CP-654577 is a selective ErbB2 inhibitor with an IC50 of 11 nM. CP-654577 downregulates the Notch1 signaling pathway. CP-654577 upregulates p27kip1, reduces the levels of Cyclins D and E, and inhibits G1 phase progression of the cell cycle. CP-654577 induces cell Apoptosis, downregulates activated Akt, and suppresses tumor growth in athymic mice. CP-654577 can be used in breast cancer-related research[1][2][3].

IC50 & Target[2]

ErbB2

11 nM (IC50)

EGFR

670 nM (IC50)

In Vitro

CP-654577 (300-1000 nM) reduces Notch1 signaling (measured via CBF reporter activity) in ErbB2-overexpressing SKBR3 breast cancer cells, with 1000 nM causing a 50% reduction in activity[1].
CP-654577 (300-1000 nM; 36 hours post-transfection) does not affect Notch1 (CBF reporter) or Wnt (TOP-luc) signaling in low-ErbB2-expressing MCF-7 breast cancer cells at concentrations of 300 nM and 1000 nM[1].
CP-654577 (6 min) is a selective inhibitor of purified human erbB2 kinase, with 60-fold higher potency against erbB2 (IC50 = 11 nM) than EGFr (IC50 = 670 nM), and shows limited activity against other non-erbB family tyrosine kinases[2].
CP-654577 (0.1-3 μM; 2 h pre-incubation before 15 min EGF stimulation) selectively inhibits erbB2 kinase activity in intact NIH 3T3 cells, potently suppressing EGF-induced phosphotyrosine levels in erbB2/EGFR chimera-transfected cells (to <5% of control at ≥0.3 μM) while only weakly inhibiting EGFR-transfected cells at equivalent concentrations[2].
CP-654577 (24 h) potently inhibits the proliferation of SKBr3 human breast cancer cells with an IC50 of 55 nM after 24 h of exposure[2].
CP-654577 (50 nM-1000 nM; 2 h, 8 h, 12 h, 24 h) induces a concentration-dependent G1 cell-cycle arrest in SKBr3 human breast cancer cells, with marked effects observed at 250 nM and 1000 nM after 8 h, 12 h, and 24 h of exposure[2].

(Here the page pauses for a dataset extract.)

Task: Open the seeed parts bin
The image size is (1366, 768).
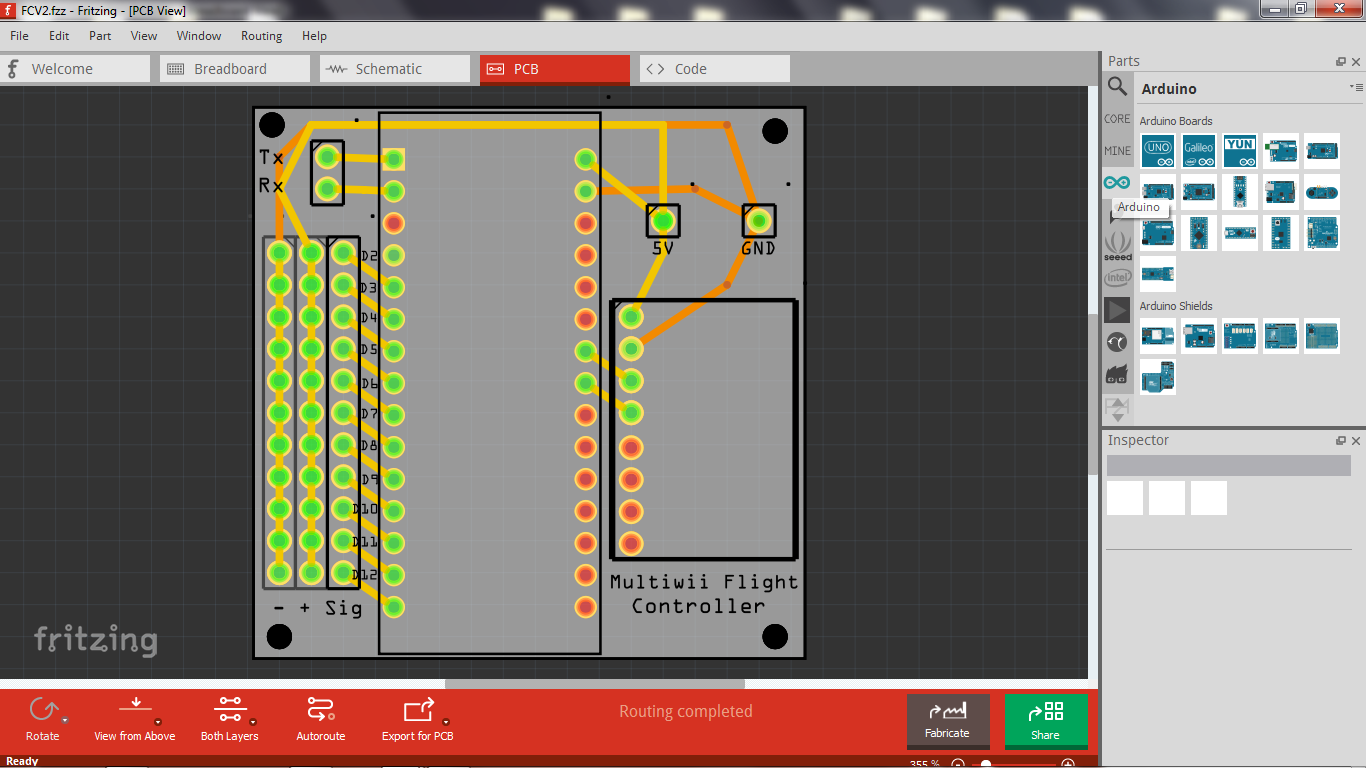Action: tap(1117, 247)
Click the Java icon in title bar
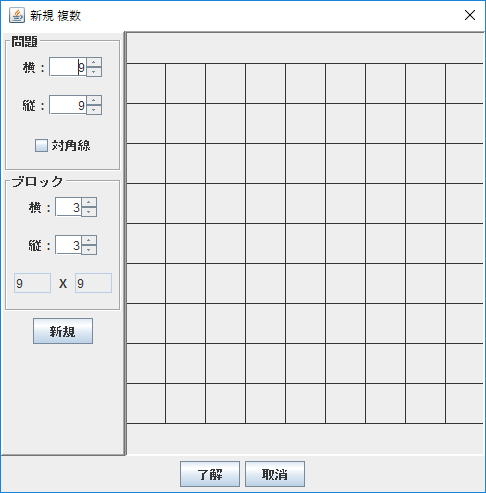 (x=17, y=15)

MedChemExpress (MCE) has not independently confirmed the accuracy of these methods. They are for reference only.

Cell Cycle Analysis[2]

Cell Line: SKBr3 human breast cancer cells
Concentration: 50 nM-1000 nM
Incubation Time: 2 h, 8 h, 12 h, 24 h
Result: Showed no change in cell cycle phase distribution after 2 h of treatment.
Increased the G1 cell population from 62% (control) to 67% (50 nM), 67% (250 nM), and 72% (1000 nM), while decreasing the S phase population from 30% to 26%, 25%, and 22% respectively, with no change in G2/M phase after 8 h.
Increased the G1 cell population from 62% (control) to 76% (50 nM), 84% (250 nM), and 85% (1000 nM), while decreasing the S phase population from 24% to 12%, 4%, and 1% respectively, with no change in G2/M phase after 12 h.
Increased the G1 population to 67% (50 nM), 87% (250 nM), and 93% (1000 nM), while decreasing the S phase population to 27%, 8%, and 2% respectively after 24 h.
In Vivo

CP-654577 (25-100 mg/kg; i.p.; single dose) dose-dependently inhibits erbB2 tyrosine phosphorylation in FRE-erbB2 tumor xenografts, with an ED50 of 43 mg/kg[2].
CP-654577 (12.5-50 mg/kg; i.p.; twice daily; 7 days) dose-dependently inhibits the growth of FRE-erbB2 tumor xenografts, achieving 65% growth inhibition at 50 mg/kg twice daily after 7 days of treatment[2].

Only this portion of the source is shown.